The letter stated, in part (719):
I shall now make some statements in regard to others who were the chief men of the kingdom. Bro. Samuel Graham, I think, president of the Twelve, declared that he and Strang made those plates that Strang claimed to translate the Book of the Law from. But they in the first place prepared the plates and coated them with beeswax and then formed the letters and cut them in with a pen knife and then exhibited them to the rest of the Twelve. The facts were Graham apostatized and left the island.
As indicated, the FairMormon page states: "Adams also reported that Samuel Graham talked about how he and Strang fabricated the Plates of Laban." However, it isn't clear from the letter itself that Loomis' report regarding Graham's declaration was based on a conversation with Adams. In any case, the declaration didn't come from Graham himself. To repeat R.L. Anderson's words:
A main safeguard exists for testing claims that a witness modified his testimony—be sure that all statements come from the witness himself.
A final note: Peterson's article reports Quaife's evaluation of Strang (xx-xxi):
“We can hardly escape the conclusion,” writes Quaife, “that Strang knowingly fabricated and planted them for the purpose of duping his credulous followers”; and, accordingly, that “Strang’s prophetic career was a false and impudent imposture."

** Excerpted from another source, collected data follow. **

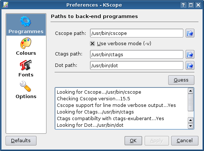The height and width of the screenshot is (151, 204).
Task: Open the Options wrench icon
Action: (x=25, y=86)
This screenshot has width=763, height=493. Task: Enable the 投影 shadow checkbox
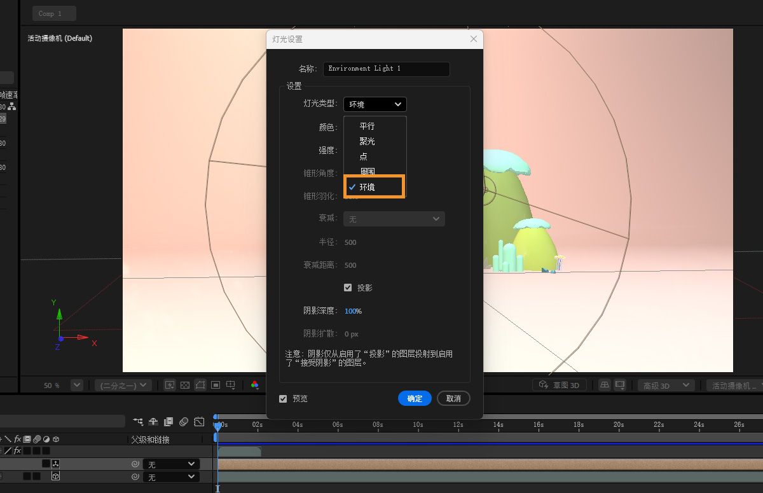348,287
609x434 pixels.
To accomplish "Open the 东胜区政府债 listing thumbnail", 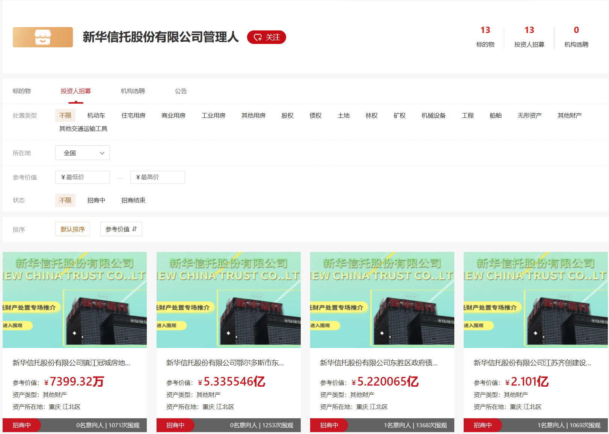I will (x=382, y=300).
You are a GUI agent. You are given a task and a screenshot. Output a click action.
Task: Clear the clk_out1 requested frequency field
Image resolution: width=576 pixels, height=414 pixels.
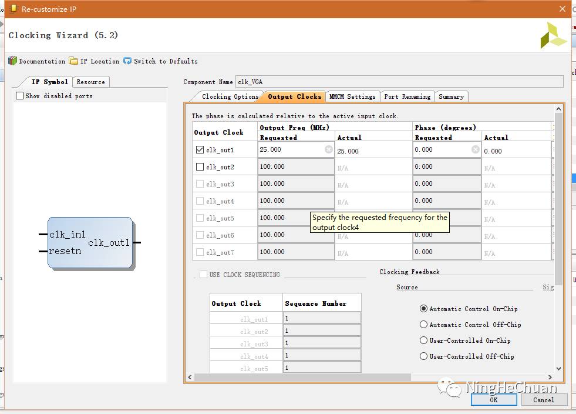point(329,149)
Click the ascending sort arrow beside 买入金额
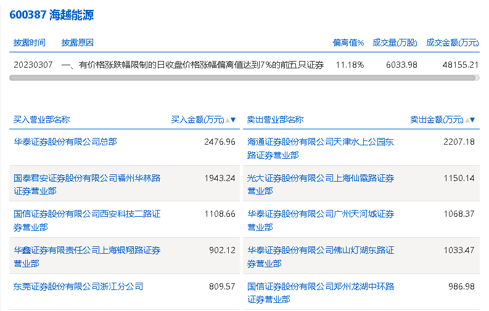The height and width of the screenshot is (311, 489). click(228, 120)
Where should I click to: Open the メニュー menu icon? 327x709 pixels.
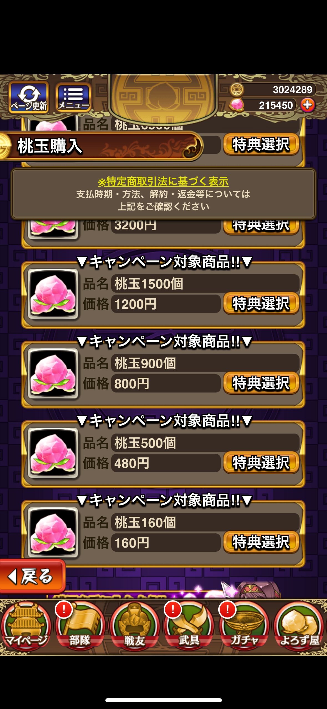point(73,98)
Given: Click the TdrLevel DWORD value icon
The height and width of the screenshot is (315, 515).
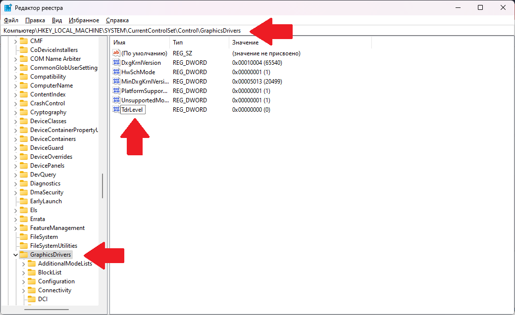Looking at the screenshot, I should pyautogui.click(x=116, y=110).
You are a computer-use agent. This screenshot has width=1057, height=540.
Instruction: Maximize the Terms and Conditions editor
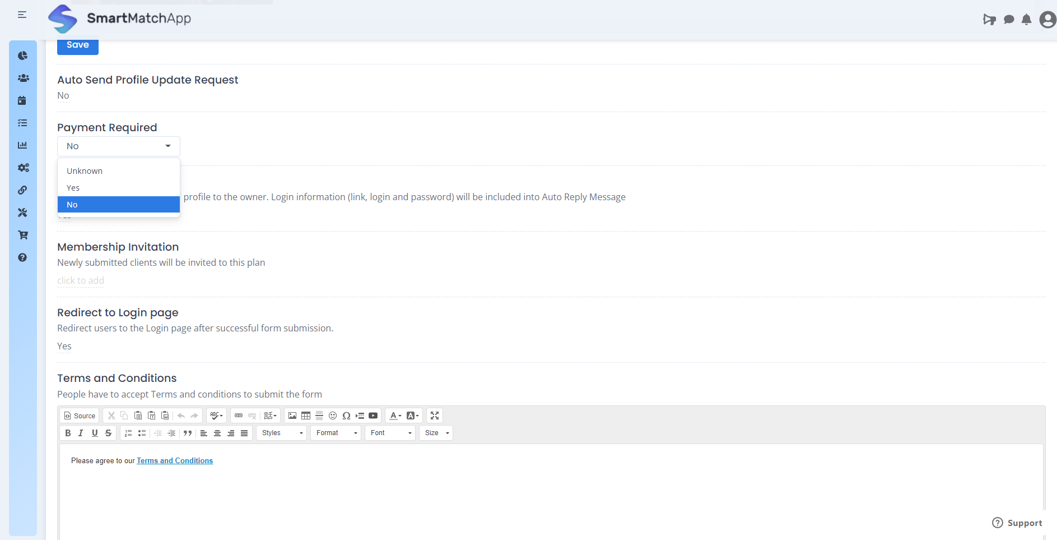pos(435,416)
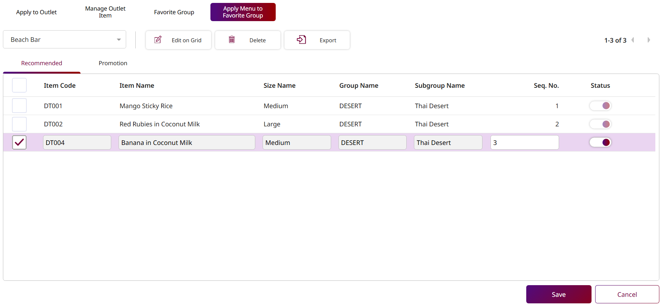Toggle status for Mango Sticky Rice
This screenshot has width=663, height=307.
tap(600, 106)
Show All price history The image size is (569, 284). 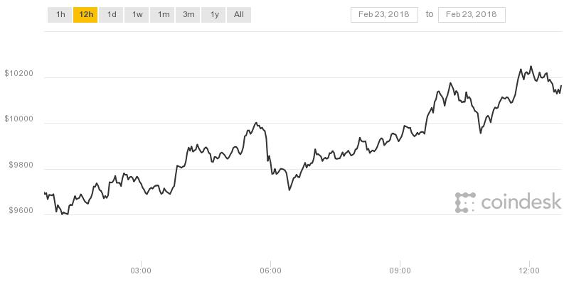click(x=239, y=15)

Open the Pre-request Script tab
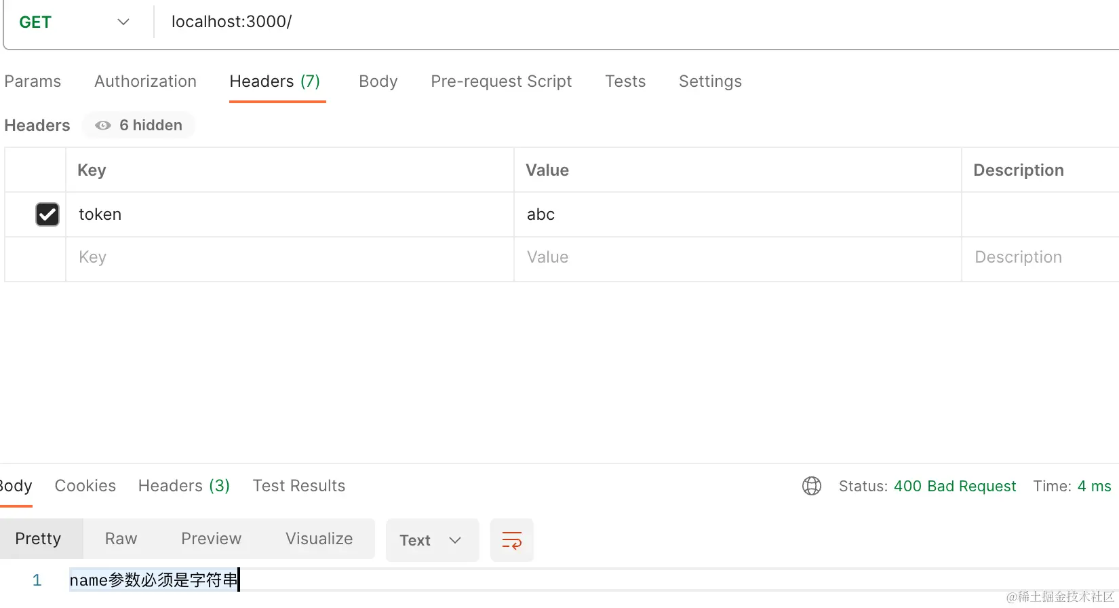point(501,81)
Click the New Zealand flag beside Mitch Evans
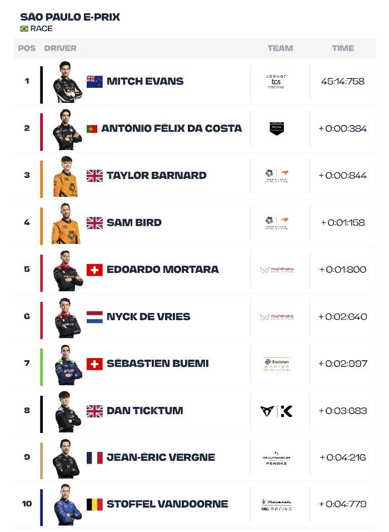The height and width of the screenshot is (532, 389). point(94,81)
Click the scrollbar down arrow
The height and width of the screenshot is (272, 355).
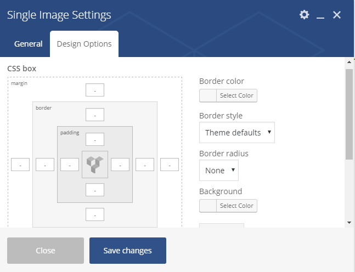coord(349,223)
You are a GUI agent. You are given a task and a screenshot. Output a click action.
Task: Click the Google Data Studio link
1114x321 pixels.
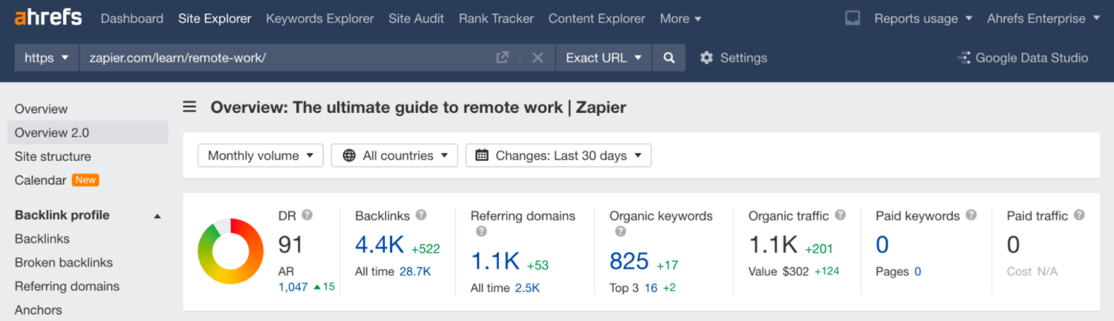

For the record, here is the fuller context of Quaife's words:
Kingdom of Saint James, 17-18.It is quite conceivable that Strang's angelic visitations may had only a subjective existence in the brain of the man who reported them. But the metallic plates possessed a very material objective reality; and we can hardly escape the conclusion either that Strang knowingly fabricated and "planted" them for the purpose of duping his credulous followers, or that they were what they purport to have been, ancient records divinely preserved, in the discovery and translation of which Strang was divinely guided. If the former alternative be accepted, it follows that Strang's prophetic career was a false and impudent imposture; if the latter be the true one, we are confronted by the sad fact that of all the people now on earth only a few score at the most have comprehended it.